Some of you may have heard of college student-athletes ‘redshirting’ during their respective college career. Redshirting describes a student-athlete who does not represent their school in intercollegiate competition in their respective sport for an entire academic year of college. The NCAA defines ‘competition’ as participation against outside competition (another team(s) from another college(s)). The “redshirt” designation indicates that a student-athlete has not exhausted a season of eligibility as defined by NCAA rules. It is important to note that during a redshirt year a student-athlete IS allowed to participate in all practices, intrasquad qualifiers/matches, workouts, team meetings and training sessions.
Per NCAA rules, each student-athlete has five years, from the time of his or her initial full-time enrollment in college, to compete in four years of athletic competition. The NCAA rules also state that any intercollegiate competition, regardless of the duration, shall count as one season of competition in that sport. For example, if a college golfer played one 18 hole round of intercollegiate competition, he/she would be charged with one of their four years of eligibility.
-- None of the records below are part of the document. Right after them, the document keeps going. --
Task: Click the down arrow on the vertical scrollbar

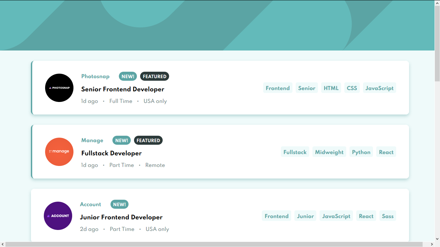Action: tap(437, 240)
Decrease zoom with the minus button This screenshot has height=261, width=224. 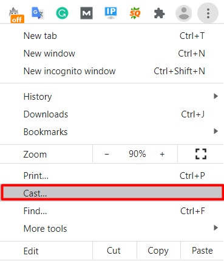pyautogui.click(x=107, y=154)
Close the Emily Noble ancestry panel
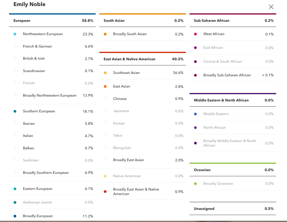Screen dimensions: 287x222 tap(271, 7)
Occasionally a student-athlete will elect to redshirt during their initial year of college to adjust to the demands of being a student-athlete. In these instances, coaches will support the student-athlete realizing they would benefit from an additional year of development prior to participating in intercollegiate competition. Additionally, a redshirt year provides student-athletes the opportunity to spread their academic workload over a five-year period and established a strong academic foundation from the beginning. The decision to redshirt is a collaborative decision made by the student-athlete, his/her parents and the college coach.
Compared to other college sports, golfers miss a significant amount of class time, upwards of 8-10 days per semester. Freshman student-athletes therefore must learn how to balance their time between practice, academics, competition and their social life as quickly as possible. Redshirting eliminates the competition component and allows the student-athlete an opportunity to assimilate to their new environment and culture. Redshirting may take place at anytime throughout a student-athlete’s college career and is not limited to freshman only. A redshirt year is a very important time in a player’s development and should be viewed as an opportunity to get ahead in school, improve your fitness level, advance your golf game and create an efficient time management system that balances the demands a college student-athlete faces.
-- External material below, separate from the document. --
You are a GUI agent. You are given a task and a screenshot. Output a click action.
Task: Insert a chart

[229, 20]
Redshirting can also be utilized when a student-athlete gets injured prior to the season and the prospects of he/she competing for the majority of the season are limited. A player who suffers a mid season injury can apply for a medical redshirt season. Injured players who opt to redshirt can then rehabilitate their injury while preserving their NCAA maximum seasons of eligibility.
Redshirting can be a beneficial and positive experience if used effectively and will be a decision that is determined once you get to college. The student-athlete, his/her parents and coach will assess the best path to make his/her college career the most successful.